How to: Begin with your right foot forward, left foot back. Drop down into a lunge so that both knees are bent at a 90 degree angle. Pushing off with the heel of your front foot, jump and switch legs, bringing your left leg forward, and right foot back.

Beginner’s tip: Make sure to take your time, land softly, and ensure your knee does not extend past your toe. For an easier version, break the jump movement into two steps by bringing the back leg forward to meet the front and then pushing the front leg back into a reverse lunge position.

*Booster: This exercise is great to tone your legs and butt and is a cardio blaster. For a more intense cardio workout, increase the speed of your jumps, letting your feet only rest on the ground for a second before jumping and switching legs.

High Knees With Twist

How to: With this exercise, you’re keeping your cardiovascular system pumping and strengthening your legs and glutes — and as a bonus, you’re also working your core with the twisting action! To perform, run in place with high knees (bringing each knee up to hip height), while at the same time twisting towards each knee as you raise it up, alternating from side to side in a twisting motion.

Beginner’s tip: Start out with a low jog and gradually raise your knees up towards your hips until you are able to perform the full exercise.

*Booster: Pick up the pace for an even bigger cardio blast — and target your abs even more by pulling your knees up as high as you can (aiming for above hip height as your goal).

In and Outs

How to: Lower your body into a pushup position, your arms slightly wider than shoulder width apart, arms and torso straight. Jump both feet in towards your chest and quickly jump them back out into a full pushup extension. This move is great for your core, while also working your chest and shoulders.

Beginner’s tip: The slower you hop your feet in and out, the easier the exercise. Begin at a comfortable pace and gradually increase your speed. You can also start by hopping your feet only halfway up towards your arms before returning them back to the full pushup extension, working up to the full hop.

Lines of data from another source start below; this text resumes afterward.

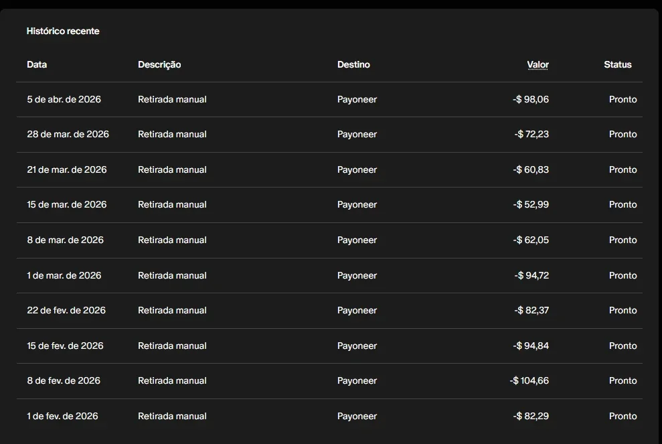Click the -$ 104,66 withdrawal value
Viewport: 662px width, 444px height.
(529, 380)
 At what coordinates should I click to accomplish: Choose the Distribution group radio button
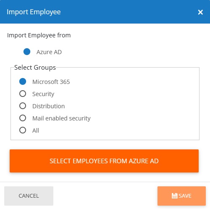click(x=23, y=106)
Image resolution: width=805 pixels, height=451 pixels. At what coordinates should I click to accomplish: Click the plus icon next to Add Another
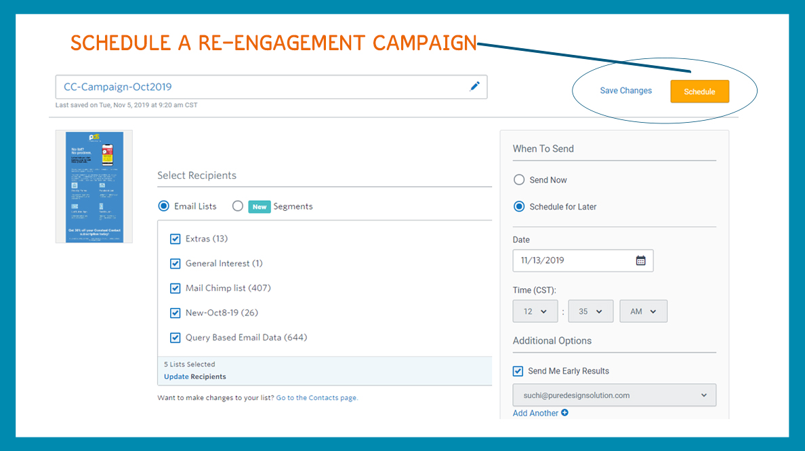point(564,413)
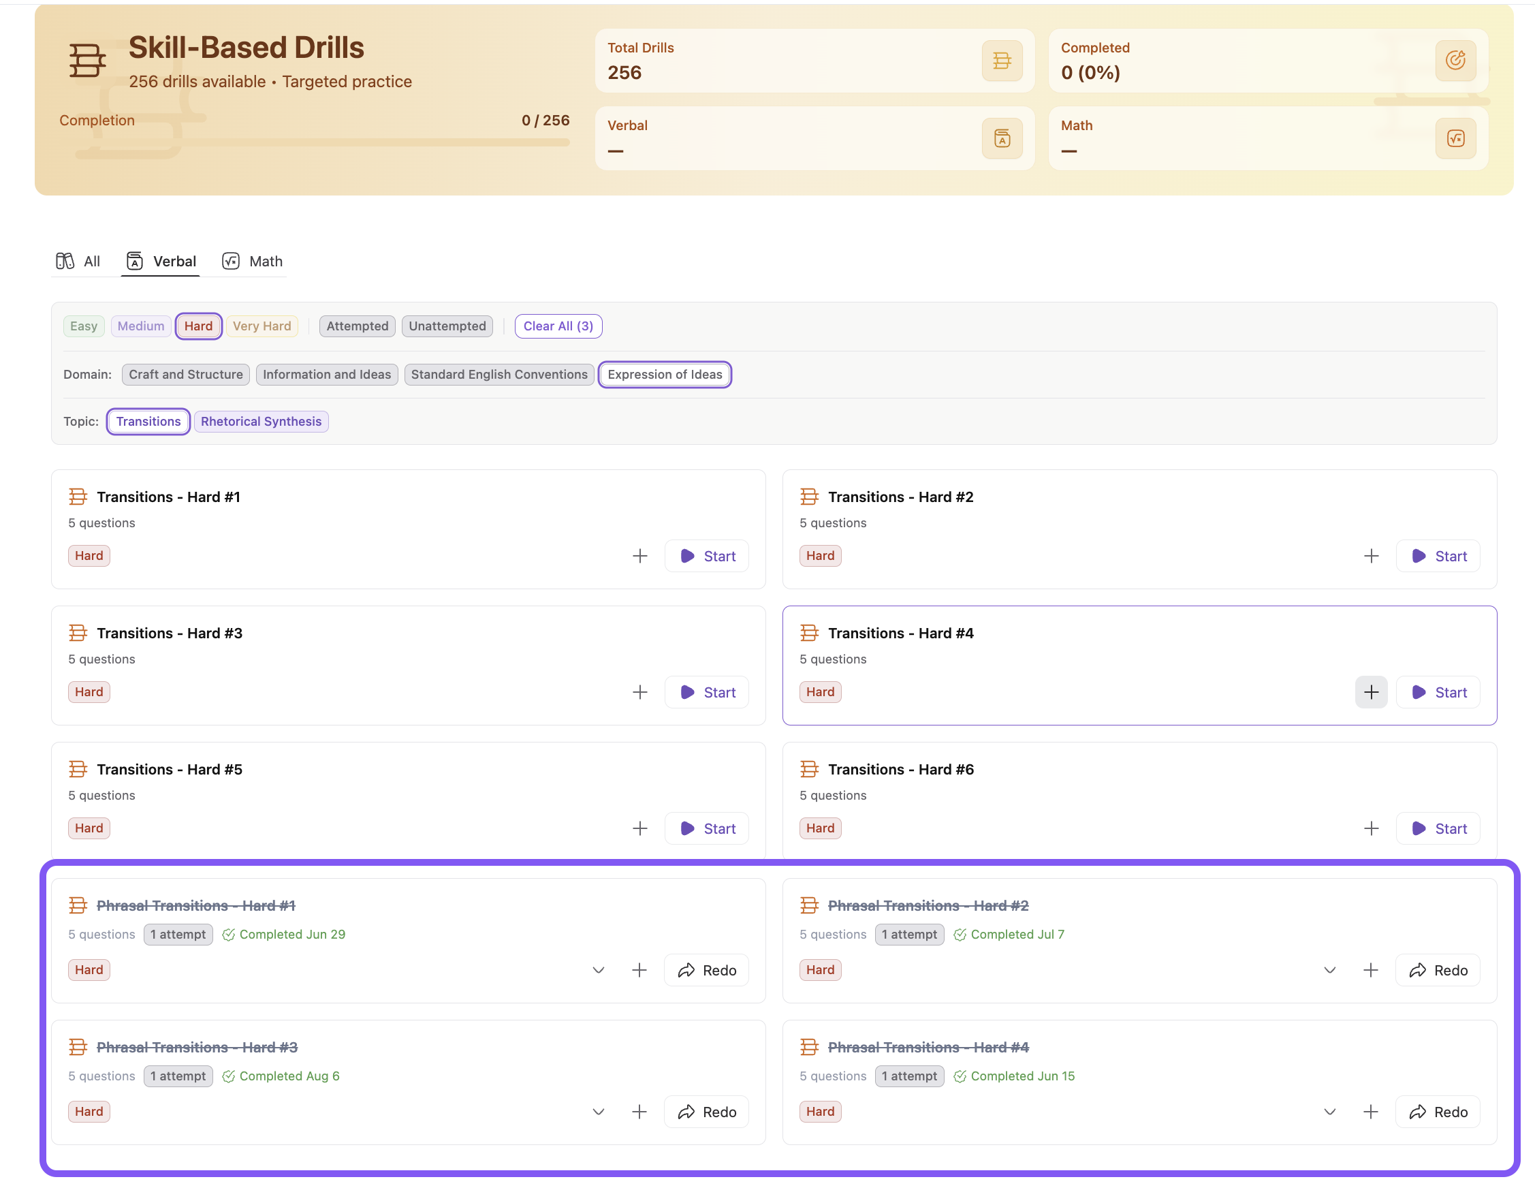The height and width of the screenshot is (1188, 1535).
Task: Click the plus icon on Transitions - Hard #1
Action: click(640, 556)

*Booster: Increase your speed, jumping in and out as quickly as you can to increase the number of reps you can complete in 30 seconds.

Lunge Kicks

How to: Perform a reverse lunge, driving your right leg behind you and bending your left knee, touching the floor in front of you with your opposite hand. Then, as you draw the right leg back up, kick forward with the left leg, being sure to also lean back so you’re working your abs as well. Perform for 30 seconds on the right side, and then switch driving your left leg back and kicking forward with your right.

Beginners tip: Start with a manageable kick waist height or lower and gradually increase the height as you get more comfortable.

*Booster: This exercise targets your legs while also working your cardiovascular system. To raise your heart rate even higher, increase your speed. You can increase the difficulty by driving the back leg even further behind you for a deeper lunge and increasing the height of your kick.

Cool Down: Now is the time to stretch! Pick 10 stretches that target different muscles and hold each for approximately 1 minute. Keep breathing and try to sink deeper into the stretch as you exhale; do not bounce intro your stretches or hold your breath.